Je demande à ceux qui vivront autant que moi de voir si je tiens parole. Écrit, à l’âge de soixante-quinze ans, par moi, autrefois Hokusai, aujourd’hui Gakyo Rojin, le vieillard fou de dessin. » (Katsushika Hokusai, Postface aux Cent vues du mont Fuji, 1831-1833).
[Les Cent vues du mont Fuji (Fugaku-hyakkei) est une série d’estampes réalisées par Katsushika Hokusai (1760-1849), alors âgé de 74 ans, et dont les dates d’édition s’étendent entre 1834 et 18401. Ce livre illustré (E-hon (絵本) fait suite à la célèbre série des Trente-six Vues du mont Fuji (Fugaku-sanjûrokkei), publiée entre 1830-31 et 1833. Source : Wikipedia.]
Parmi les Trente-six vues du Mont Fuji, « La Grande Vague de Kanagawa » (1830-1832) de Hokusai est une des images les plus reproduites de l’histoire de l’art. Une image passe-partout. Plusieurs musées en conservent un exemplaire original, tel le musée Guimet à Paris, le British Museum et le Metropolitan Museum of Art de New York.

Dans ce grand magasin parisien, le rayon papeterie et images présente une reproduction géante de La Grande Vague comme objet iconique.
La marque qui l’utilise dans ce rayon de reproduction d’estampes japonaises, One Art, a pour slogan publicitaire « Emotion dealer », dont la traduction française serait « Revendeur d’émotion », ce qui est significatif a plus d’un titre.
En français le mot « dealer » est souvent associé à un trafic occulte. Ici le dealer d’émotion s’affiche (oui !) au grand jour. Plus même : il joue avec une image iconique, vecteur d’émotion universelle.
Il serait intéressant de demander à Gilles Lipovetsky et Jean Serroy ce qu’ils en pensent. Auteurs de L’esthétisation du monde, « Vivre à l’âge du capitalisme artiste » (Gallimard, 2013, Folio, 2016), ils soutiennent que « le style, la beauté, la mobilisation des goûts et des sensibilités s’imposent chaque jour davantage comme des impératifs stratégiques des marques : le capitalisme d’hyperconsommation est un mode de production esthétique (…)

Partout le réel se construit comme une image en y intégrant une dimension esthétique-émotionnelle devenue centrale dans la compétition que ce livrent les marques.

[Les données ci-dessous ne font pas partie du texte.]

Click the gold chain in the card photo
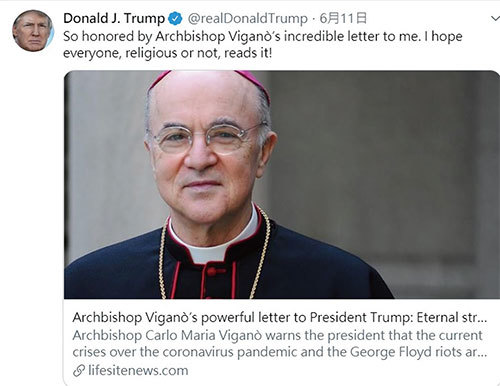 pyautogui.click(x=261, y=253)
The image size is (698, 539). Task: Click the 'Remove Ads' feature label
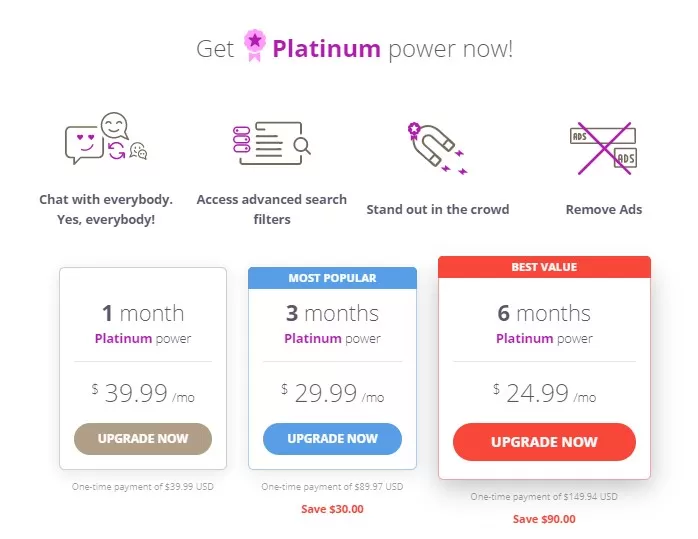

Tel est le capitalisme artiste, lequel se caractérise par le poids grandissant des marchés de la sensibilité, par un travail systématique de stylisation des biens et des lieux marchands, par l’intégration généralisée de l’art, du « look » et de l’affect dans l’univers consumériste. »
Gilles Lipovetsky, philosophe (80 ans, ce 24 septembre) et Jean Serroy, essayistes, professeurs de français émérites, sont aussi les auteurs de L’Ecran global (Seuil, 2007).